Document Type: Original Article
Obstetrics and Gynecology Department, Faculty of Medicine, Baqiyatallah University of Medical Sciences, Tehran, Iran
Student Research Committee, Baqiyatallah University of Medical Sciences, Tehran, Iran
Student Research Committee, Qazvin University of Medical Sciences, Qazvin, Iran
Infertility and Reproductive Health Research Center, Shahid Beheshti University of Medical Sciences, Tehran, Iran
Introduction: Involving approximately 4% of malignancies in women, ovarian cancer remains one of the most fatal cancers. However, it is important to consider conditions which are not primary ovarian diseases, but mimic their behaviors. In the present study, the epidemiological characteristics of extra-ovarian conditions mimicking ovarian masses are evaluated.
Methods: This cross-sectional study was conducted on patients with a primary diagnosis of ovarian mass who underwent surgery by gynecologists between January 2012 and March 2016. The surgeon’s primary diagnosis and the final histopathology assessment report were evaluated for each patient. In cases where the final histopathology report was not in the spectrum of gynecologic pathology, possible reasons for incompatibility were investigated.
Results: Ultimately, 1876 patients with a mean age of 48.26±15.4 years underwent analysis. Among these patients, 27 (1.4%) had masses of a non-gynecologic origin. The final diagnoses were divided into four main categories: masses with a gastrointestinal origin (55.5%), infectious (18.5%), those with a retroperitoneal origin (18.5%), and embryologic-origin masses (7.4%).
Conclusion: The results suggest that extra-ovarian diseases should be considered in differential diagnoses of patients with a primary diagnosis of ovarian cancer. Furthermore, it was found that metastases from gastrointestinal tract tumors and infectious diseases are the most common pathologies among extra-ovarian conditions.

### PROBLEM 1
Retype the part of the abstract that opens with the words containing "Conclusion: The results" and closes with "among extra-ovarian conditions.".
### PROBLEM 2
Summarize the abstract in two sentences.

### SOURCE DATA

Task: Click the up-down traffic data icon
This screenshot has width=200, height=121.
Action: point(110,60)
==
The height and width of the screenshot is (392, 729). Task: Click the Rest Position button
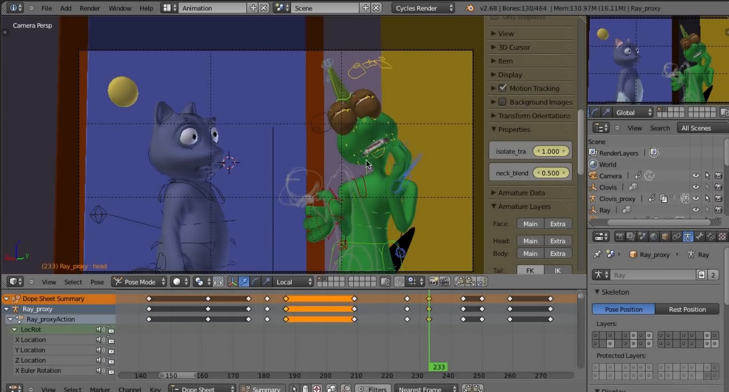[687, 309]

### YOUR RESPONSE 1
Conclusion: The results suggest that extra-ovarian diseases should be considered in differential diagnoses of patients with a primary diagnosis of ovarian cancer. Furthermore, it was found that metastases from gastrointestinal tract tumors and infectious diseases are the most common pathologies among extra-ovarian conditions.

### YOUR RESPONSE 2
A cross-sectional study evaluated 1876 patients who underwent surgery between January 2012 and March 2016 after a primary diagnosis of ovarian mass, and 27 of them (1.4%) had masses of a non-gynecologic origin. These masses were mostly gastrointestinal in origin (55.5%), followed by infectious and retroperitoneal masses (18.5% each) and embryologic-origin masses (7.4%), and the results suggest that extra-ovarian diseases should be considered in differential diagnoses of patients with a primary diagnosis of ovarian cancer.